Projecting COVID-19 Trends – Update

On March 10th, as the number of new COVID-19 cases in Germany began to behave exponentially, we decided to take a stab at predicting the trend. The goal was to get a rough idea of how bad the pandemic would be, and how long it would last. One month later, with the power of hindsight, one thing is clear: Boy, were we off the mark!

The methodology we used of fitting a Sigmoid curve to a country for which the cases had already peaked, and then scaling the curve vertically to match German data, led to an estimated maximum of roughly 2,600 cases, peaking around March 22nd.

Now, on April 8th, it looks like the cases in Germany may finally be slowing down (at least in terms of new cases per day), and the picture looks dramatically different from that which we had predicted.

We weren’t even close! The number of cases at present is roughly 40 times higher than what we had forecast as peak! So what do we have to say for ourselves?

Well, in fact, when creating this fit last month, the true behaviour of the curve was staring us right in the face, but we simply refused to believe it. You see, on March 10th, two countries had already peaked in terms of new cases per day: China and South Korea. We initially fit a Sigmoid curve to Chinese data, and then scaled the fit to match German data. However, the resulting prediction seemed unbelievable. It suggested over 100,000 cases, only peaking around late April. Back on March 10th, when Germany only had around a thousand cases, this seemed absurd. So we chose not to believe it, and instead decided to use South Korea, which gave a much more optimistic fit.

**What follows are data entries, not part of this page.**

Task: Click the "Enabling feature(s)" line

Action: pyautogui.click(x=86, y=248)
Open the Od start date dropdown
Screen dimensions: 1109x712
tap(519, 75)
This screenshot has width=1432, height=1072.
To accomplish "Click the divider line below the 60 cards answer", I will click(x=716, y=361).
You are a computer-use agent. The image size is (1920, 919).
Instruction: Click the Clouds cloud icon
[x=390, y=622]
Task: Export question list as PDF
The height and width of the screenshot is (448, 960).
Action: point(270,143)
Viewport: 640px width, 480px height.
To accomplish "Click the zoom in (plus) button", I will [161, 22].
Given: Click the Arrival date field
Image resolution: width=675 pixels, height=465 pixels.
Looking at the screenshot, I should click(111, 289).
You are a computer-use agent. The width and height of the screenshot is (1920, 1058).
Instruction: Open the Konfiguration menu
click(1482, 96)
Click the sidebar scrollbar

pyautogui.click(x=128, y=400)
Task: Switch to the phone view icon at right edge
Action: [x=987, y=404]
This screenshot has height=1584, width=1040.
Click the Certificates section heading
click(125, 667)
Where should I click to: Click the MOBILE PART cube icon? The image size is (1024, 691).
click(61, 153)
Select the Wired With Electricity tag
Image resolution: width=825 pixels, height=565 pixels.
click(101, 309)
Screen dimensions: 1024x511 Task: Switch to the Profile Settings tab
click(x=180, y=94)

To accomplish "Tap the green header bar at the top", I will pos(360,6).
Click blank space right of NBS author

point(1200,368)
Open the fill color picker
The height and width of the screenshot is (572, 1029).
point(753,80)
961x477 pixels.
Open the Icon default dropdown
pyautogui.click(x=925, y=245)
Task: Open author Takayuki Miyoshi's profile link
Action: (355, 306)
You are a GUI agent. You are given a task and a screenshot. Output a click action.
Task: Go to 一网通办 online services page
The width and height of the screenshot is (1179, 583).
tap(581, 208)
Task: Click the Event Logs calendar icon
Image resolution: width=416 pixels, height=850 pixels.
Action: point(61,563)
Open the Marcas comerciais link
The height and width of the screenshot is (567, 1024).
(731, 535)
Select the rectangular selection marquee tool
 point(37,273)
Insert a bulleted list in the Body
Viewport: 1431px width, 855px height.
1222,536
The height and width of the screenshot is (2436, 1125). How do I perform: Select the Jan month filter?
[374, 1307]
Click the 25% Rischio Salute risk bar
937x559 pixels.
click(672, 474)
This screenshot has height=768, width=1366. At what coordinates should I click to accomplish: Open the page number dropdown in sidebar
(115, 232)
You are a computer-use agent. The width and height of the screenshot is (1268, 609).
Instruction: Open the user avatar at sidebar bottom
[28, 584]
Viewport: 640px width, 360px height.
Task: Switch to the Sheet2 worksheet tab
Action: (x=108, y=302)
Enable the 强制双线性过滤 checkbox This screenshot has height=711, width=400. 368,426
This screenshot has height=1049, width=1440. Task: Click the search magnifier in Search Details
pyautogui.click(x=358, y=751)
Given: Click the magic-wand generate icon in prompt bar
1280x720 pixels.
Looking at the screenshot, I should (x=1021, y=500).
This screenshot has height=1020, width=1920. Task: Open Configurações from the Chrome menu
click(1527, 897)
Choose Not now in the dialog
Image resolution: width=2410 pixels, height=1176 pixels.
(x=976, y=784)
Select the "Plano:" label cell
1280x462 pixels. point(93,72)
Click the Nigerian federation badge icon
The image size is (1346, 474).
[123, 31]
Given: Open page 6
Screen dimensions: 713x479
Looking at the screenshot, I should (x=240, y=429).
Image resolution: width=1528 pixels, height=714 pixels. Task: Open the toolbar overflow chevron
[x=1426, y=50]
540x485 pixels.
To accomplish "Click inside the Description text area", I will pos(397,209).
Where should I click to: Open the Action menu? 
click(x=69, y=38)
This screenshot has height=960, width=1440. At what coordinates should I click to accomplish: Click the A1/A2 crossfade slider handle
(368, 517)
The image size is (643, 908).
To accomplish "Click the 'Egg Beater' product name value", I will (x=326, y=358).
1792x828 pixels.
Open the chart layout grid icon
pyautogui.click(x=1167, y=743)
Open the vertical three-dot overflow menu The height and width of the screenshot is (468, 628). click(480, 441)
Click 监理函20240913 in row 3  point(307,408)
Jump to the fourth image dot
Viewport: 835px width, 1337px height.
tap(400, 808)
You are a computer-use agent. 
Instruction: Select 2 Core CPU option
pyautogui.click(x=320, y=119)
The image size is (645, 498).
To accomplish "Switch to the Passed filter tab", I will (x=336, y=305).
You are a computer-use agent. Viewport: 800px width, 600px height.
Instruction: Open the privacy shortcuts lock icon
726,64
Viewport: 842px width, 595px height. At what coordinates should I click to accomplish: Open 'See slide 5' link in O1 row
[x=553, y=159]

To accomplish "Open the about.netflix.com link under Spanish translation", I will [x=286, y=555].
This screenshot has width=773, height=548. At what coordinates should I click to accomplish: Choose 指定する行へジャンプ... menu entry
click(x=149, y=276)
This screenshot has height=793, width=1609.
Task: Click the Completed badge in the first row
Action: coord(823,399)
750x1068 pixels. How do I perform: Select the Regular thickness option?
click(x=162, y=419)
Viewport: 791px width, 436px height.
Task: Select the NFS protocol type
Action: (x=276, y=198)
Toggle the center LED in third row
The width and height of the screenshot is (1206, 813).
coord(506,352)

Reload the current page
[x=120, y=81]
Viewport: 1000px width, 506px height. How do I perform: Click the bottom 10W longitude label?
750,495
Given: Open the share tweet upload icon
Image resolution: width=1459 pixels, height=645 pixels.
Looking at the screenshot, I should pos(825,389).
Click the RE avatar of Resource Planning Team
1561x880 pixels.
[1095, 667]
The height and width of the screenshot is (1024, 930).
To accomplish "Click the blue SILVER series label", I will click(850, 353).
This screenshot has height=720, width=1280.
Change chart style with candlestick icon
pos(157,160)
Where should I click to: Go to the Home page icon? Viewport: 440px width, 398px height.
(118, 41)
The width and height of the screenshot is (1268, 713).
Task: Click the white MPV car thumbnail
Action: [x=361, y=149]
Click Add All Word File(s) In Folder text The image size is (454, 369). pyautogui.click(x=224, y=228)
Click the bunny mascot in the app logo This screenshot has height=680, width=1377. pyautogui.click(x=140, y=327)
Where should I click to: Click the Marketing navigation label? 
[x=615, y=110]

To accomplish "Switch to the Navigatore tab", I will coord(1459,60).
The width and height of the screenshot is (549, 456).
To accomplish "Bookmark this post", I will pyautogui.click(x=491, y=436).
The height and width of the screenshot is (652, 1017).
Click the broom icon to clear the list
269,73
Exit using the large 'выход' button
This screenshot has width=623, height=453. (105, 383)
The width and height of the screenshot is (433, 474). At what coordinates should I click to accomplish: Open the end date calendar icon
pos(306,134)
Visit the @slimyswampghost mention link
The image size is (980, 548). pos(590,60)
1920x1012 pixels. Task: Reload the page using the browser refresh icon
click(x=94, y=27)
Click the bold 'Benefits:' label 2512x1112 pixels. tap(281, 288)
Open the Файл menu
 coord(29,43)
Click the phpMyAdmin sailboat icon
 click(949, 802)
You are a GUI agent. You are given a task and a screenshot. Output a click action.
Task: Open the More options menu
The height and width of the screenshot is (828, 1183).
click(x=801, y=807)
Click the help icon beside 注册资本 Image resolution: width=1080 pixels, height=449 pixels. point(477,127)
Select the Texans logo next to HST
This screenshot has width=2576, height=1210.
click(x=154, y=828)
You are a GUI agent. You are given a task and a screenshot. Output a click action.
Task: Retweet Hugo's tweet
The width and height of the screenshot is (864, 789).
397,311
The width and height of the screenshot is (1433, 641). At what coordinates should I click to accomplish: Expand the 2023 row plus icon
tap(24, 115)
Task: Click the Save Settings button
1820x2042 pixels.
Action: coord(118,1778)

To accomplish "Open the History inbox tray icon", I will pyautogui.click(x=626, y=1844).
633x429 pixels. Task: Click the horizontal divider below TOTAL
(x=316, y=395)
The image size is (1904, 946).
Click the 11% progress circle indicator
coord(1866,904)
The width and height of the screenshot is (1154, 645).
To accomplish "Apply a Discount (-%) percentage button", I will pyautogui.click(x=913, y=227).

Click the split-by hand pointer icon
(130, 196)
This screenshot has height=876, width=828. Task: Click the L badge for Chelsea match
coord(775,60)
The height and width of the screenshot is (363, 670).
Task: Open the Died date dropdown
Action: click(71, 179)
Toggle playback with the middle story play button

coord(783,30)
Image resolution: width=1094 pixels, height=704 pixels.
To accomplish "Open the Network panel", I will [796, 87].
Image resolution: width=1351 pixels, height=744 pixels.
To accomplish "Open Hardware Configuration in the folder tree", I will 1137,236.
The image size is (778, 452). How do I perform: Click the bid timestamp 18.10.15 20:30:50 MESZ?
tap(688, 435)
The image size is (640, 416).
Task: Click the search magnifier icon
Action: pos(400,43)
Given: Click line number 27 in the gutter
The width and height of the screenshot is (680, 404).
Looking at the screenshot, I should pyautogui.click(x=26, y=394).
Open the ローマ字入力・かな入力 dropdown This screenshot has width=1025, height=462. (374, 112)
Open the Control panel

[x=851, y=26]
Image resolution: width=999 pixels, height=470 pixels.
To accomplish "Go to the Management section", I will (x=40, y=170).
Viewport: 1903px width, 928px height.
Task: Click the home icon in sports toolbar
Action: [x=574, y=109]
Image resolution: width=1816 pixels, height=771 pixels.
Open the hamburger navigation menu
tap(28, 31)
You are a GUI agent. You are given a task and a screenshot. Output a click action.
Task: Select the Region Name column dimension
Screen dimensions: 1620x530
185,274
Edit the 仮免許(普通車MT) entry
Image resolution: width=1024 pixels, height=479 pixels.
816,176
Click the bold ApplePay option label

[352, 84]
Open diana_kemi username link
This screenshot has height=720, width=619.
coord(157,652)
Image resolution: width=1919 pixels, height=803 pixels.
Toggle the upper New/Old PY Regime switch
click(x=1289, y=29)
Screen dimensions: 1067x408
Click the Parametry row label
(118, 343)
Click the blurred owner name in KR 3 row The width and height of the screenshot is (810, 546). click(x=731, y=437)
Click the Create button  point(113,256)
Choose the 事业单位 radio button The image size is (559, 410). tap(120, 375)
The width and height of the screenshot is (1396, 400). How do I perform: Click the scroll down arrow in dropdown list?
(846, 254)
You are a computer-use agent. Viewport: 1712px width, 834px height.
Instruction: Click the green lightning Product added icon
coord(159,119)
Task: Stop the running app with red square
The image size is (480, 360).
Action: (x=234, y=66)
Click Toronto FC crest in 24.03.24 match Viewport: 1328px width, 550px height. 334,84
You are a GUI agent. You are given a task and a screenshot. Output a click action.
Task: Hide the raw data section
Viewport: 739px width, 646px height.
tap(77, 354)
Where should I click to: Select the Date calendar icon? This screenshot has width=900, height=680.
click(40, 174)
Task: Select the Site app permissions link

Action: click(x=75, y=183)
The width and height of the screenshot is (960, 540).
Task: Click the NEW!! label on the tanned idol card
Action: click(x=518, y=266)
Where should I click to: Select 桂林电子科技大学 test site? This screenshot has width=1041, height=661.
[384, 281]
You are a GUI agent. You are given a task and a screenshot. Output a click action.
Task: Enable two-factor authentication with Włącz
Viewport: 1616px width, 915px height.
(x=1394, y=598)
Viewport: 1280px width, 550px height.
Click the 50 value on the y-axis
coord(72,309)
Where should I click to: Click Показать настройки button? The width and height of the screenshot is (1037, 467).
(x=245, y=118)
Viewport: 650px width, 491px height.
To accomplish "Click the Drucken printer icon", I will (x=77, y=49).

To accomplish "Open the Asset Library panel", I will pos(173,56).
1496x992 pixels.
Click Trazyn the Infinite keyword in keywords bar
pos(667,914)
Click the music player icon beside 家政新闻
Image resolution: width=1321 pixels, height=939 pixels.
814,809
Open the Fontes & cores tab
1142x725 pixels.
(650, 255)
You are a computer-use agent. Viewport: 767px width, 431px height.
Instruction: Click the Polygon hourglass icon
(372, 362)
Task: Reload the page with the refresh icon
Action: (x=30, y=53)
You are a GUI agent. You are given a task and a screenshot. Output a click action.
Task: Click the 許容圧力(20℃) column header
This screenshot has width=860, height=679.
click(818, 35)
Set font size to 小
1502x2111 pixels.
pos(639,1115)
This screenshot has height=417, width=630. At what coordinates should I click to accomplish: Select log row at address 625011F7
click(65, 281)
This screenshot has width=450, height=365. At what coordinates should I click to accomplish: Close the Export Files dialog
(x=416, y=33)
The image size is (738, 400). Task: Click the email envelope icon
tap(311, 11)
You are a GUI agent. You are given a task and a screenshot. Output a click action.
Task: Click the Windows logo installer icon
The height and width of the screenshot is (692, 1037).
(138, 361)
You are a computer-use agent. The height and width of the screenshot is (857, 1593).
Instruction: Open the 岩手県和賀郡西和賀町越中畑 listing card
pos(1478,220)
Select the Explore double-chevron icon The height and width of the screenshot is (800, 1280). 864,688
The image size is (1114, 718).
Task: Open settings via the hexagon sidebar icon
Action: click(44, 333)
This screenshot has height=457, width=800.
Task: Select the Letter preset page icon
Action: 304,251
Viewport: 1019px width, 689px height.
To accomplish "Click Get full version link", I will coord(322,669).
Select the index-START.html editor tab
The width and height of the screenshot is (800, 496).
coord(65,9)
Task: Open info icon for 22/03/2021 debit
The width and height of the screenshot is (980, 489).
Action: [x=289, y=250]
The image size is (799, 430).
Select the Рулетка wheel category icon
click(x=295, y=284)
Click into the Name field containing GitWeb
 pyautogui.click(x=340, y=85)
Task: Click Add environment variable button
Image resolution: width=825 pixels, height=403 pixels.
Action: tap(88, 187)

Yet, in hindsight, that initial and grim prediction based on Chinese data was much more prescient:


In fact, this Chinese curve was still not steep enough. If the fit is re-applied, it’s looking like the curve will peak around 120,000 cases (barring new outbreaks, which will be discussed below).

But remember, from the beginning we had no illusions that we were developing a perfectly infallible and scientifically rigorous projection. The goal was rather to make a wild guess, wait a bit, and then learn from the retrospection. So let’s do just that!

The first lesson here is the you should also listen to the data, and not try to project your preconceived expectations into shaping the outcome. This is lesson 101 in grade school science, and we’re feeling a little sheepish for having overlooked it.

The second lesson is more nuanced. You see, the South Korea fit wasn’t necessarily wrong. Rather, it showed somewhat of a ‘best case scenario’. The world is now applauding the exceptionally comprehensive measures put in place by the South Korean government, as well as the willingness of the South Korean people to voluntarily self-isolate. Germany, on the other hand, waited until March 23rd to implement serious lockdown measures, at which point the cases were past 20,000. That is to say, in terms of number of cases, the final outcome of a pandemic is only very weakly tied to the mid-way progression. The correlation is much stronger with the social distancing measures put in place. With this in mind, many groups have put together extremely rigorous models, which allow for hugely customisable projections that take into account these social factors. These are based on well-studied principles of epidemiology, and obviously eclipse the minuscule toy-model presented here.

The gold standard is perhaps the SEIR model, which can be largely customized towards a given population here.

ICL have also created a robust model.

Grant Sanderson at 3blue1brown has also created a number of exceptional simulations to explore how various different kinds of human behaviour affect the severity of a pandemic:

And there is a third lesson as well. Slowing the spread of a virus is one thing. Stamping it out completely is quite another. Even though, at the time of the last post, it seemed as though South Korea had vanquished COVID-19, one month later the number of cases is still (albeit slowly) trudging upwards.

And if social distancing measures are relaxed, there is a very real chance of further exponential behaviour is case numbers. Germany has already experienced three distinct peaks in new daily cases, roughly once a week (March 20th, March 27th, and April 2nd), likely due to individuals going out more on weekends. There’s no reason to believe there won’t be more in future.

So, where does all this leave us? To summarize the lessons learned, this simple Sigmoid model does serve a function: it can show us the rough ‘best case’ and ‘worst case’ scenarios for a given country. However, to know exactly where the curve will lead, more sophisticated epidemiological models, which account for social behavoiur, are (unsurprisingly) needed.

We hope you’ve enjoyed this unfortunately steep learning curve (pun intended). As before, huge thanks to Johns Hopkins University for putting together the data, and Databricks for providing the infrastructure on which said data was crunched. Stay home and keep washing your hands!